__TEXTE SOURCE__
■ ■ ■
Mais continuons donc à parcourir les articles parus dans les médias de l’Etat bolivarien. Carlos Audrines, PDG de Vetelca, a déclaré à propos des licenciés : « Un certain nombre de personnes ont été soustraites au processus de formation, parce qu’elles ne respectaient pas certaines normes. » Quant à l’agence de presse officielle ABN elle a déclaré : « A cet égard, on ne peut pas parler de licenciements quand les personnes concernées ne figurent pas sur le registre du personnel ; en effet, les ressources humaines de Vetelca sont actuellement en période de formation et, dans le cadre de ce processus, la société procède à des évaluations constantes et opère des choix fondés sur le comportement et les actions de ces personnes. » Dans une autre déclaration au quotidien « Ultimas Noticias », Audrines s’est surpassé : « Ces cinquante-six personnes avaient l’intention de créer un syndicat pour contester ou pour se garantir un travail en ayant une attitude agressive et en incitant les autres ».
■ ■ ■
__DONNÉES ENREGISTRÉES__
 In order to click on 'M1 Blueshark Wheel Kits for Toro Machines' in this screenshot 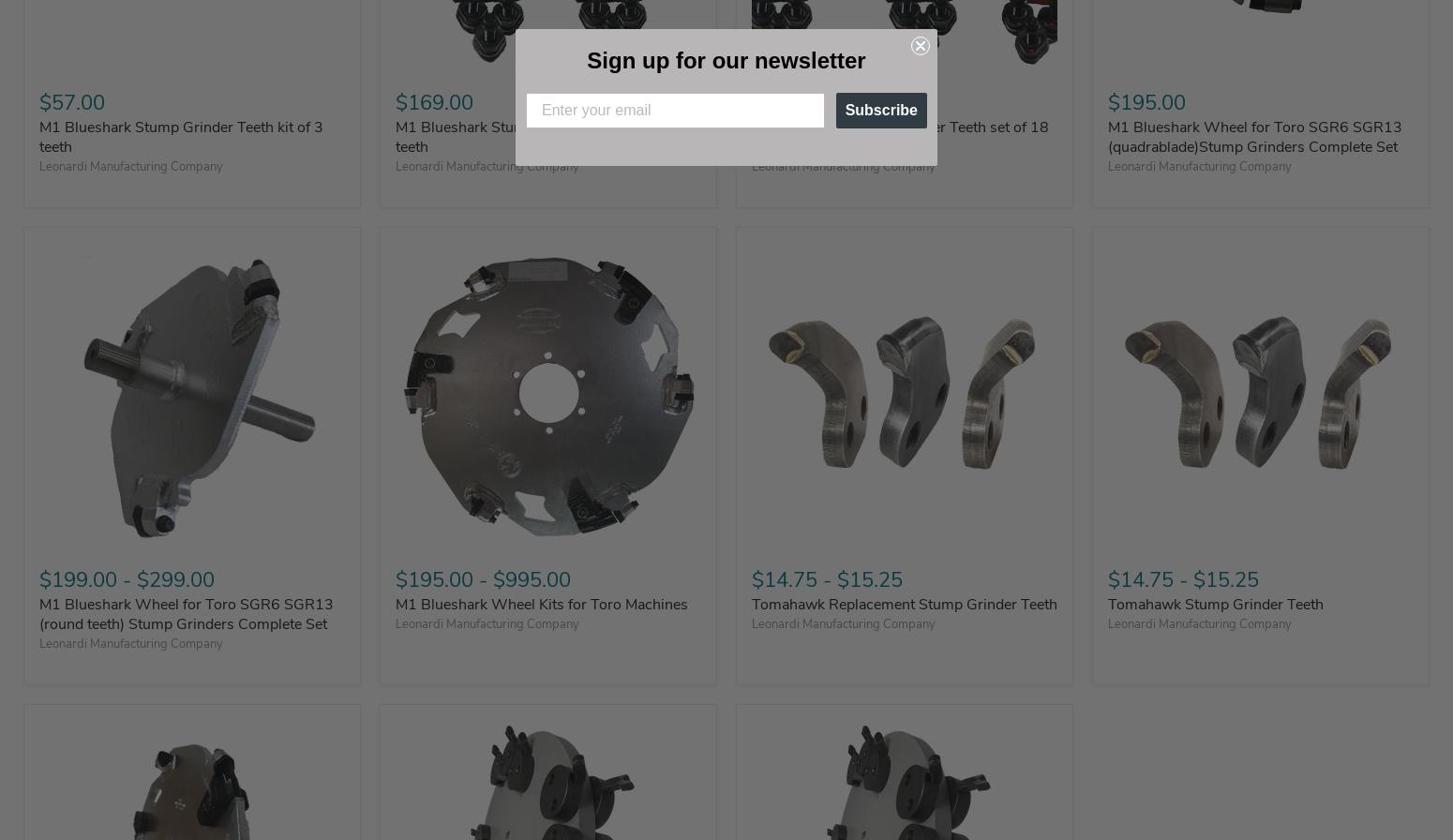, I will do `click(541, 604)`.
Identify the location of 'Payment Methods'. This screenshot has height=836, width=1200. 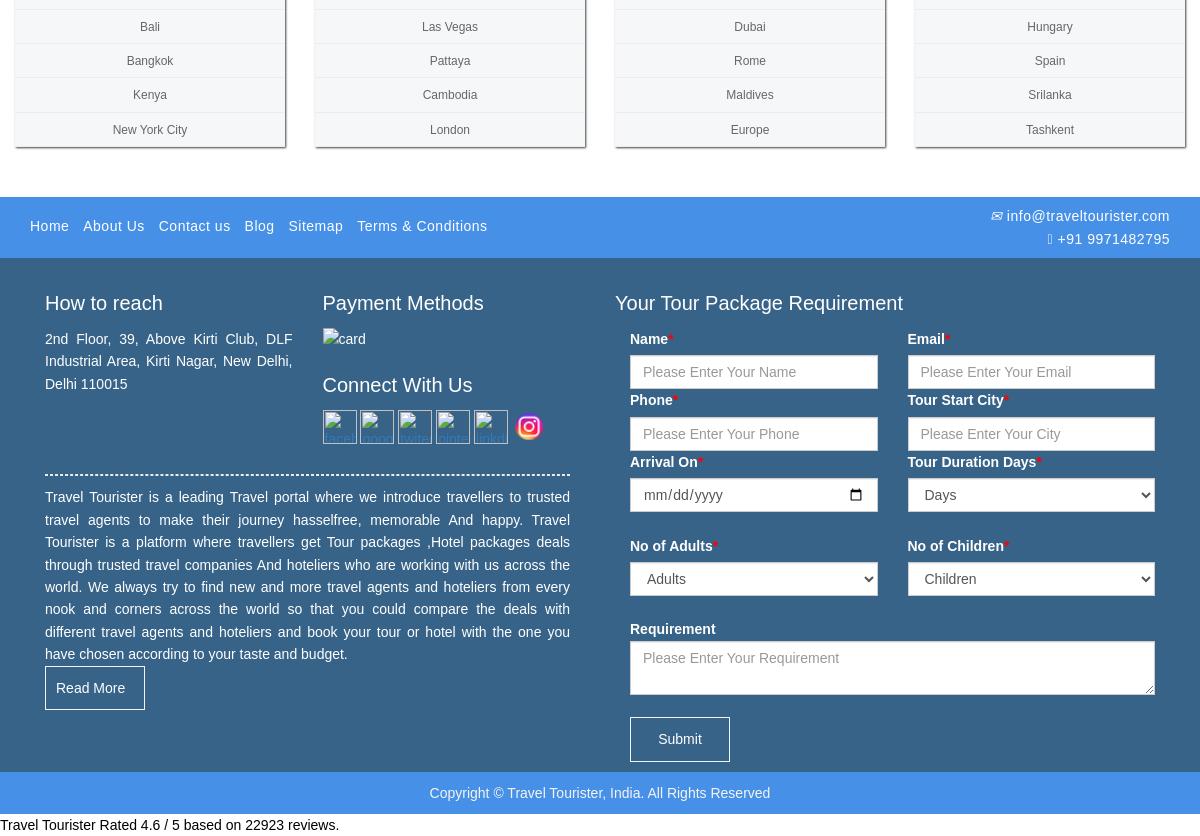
■ ■ ■
__DESCRIPTION DU PROBLÈME__
Indiquez si chacune des affirmations suivantes concorde avec l'extrait sur Vetelca, en répondant par oui ou par non et en citant les mots de l'extrait qui tranchent. 1. Carlos Audrines est le PDG de Vetelca. 2. D'après l'agence ABN, les personnes concernées figuraient sur le registre du personnel. 3. Dans sa déclaration au quotidien « Ultimas Noticias », Audrines parle de cinquante-six personnes.

__RÉPONSE__
1. Oui : « Carlos Audrines, PDG de Vetelca ».
2. Non : « les personnes concernées ne figurent pas sur le registre du personnel ».
3. Oui : « Ces cinquante-six personnes avaient l’intention de créer un syndicat ».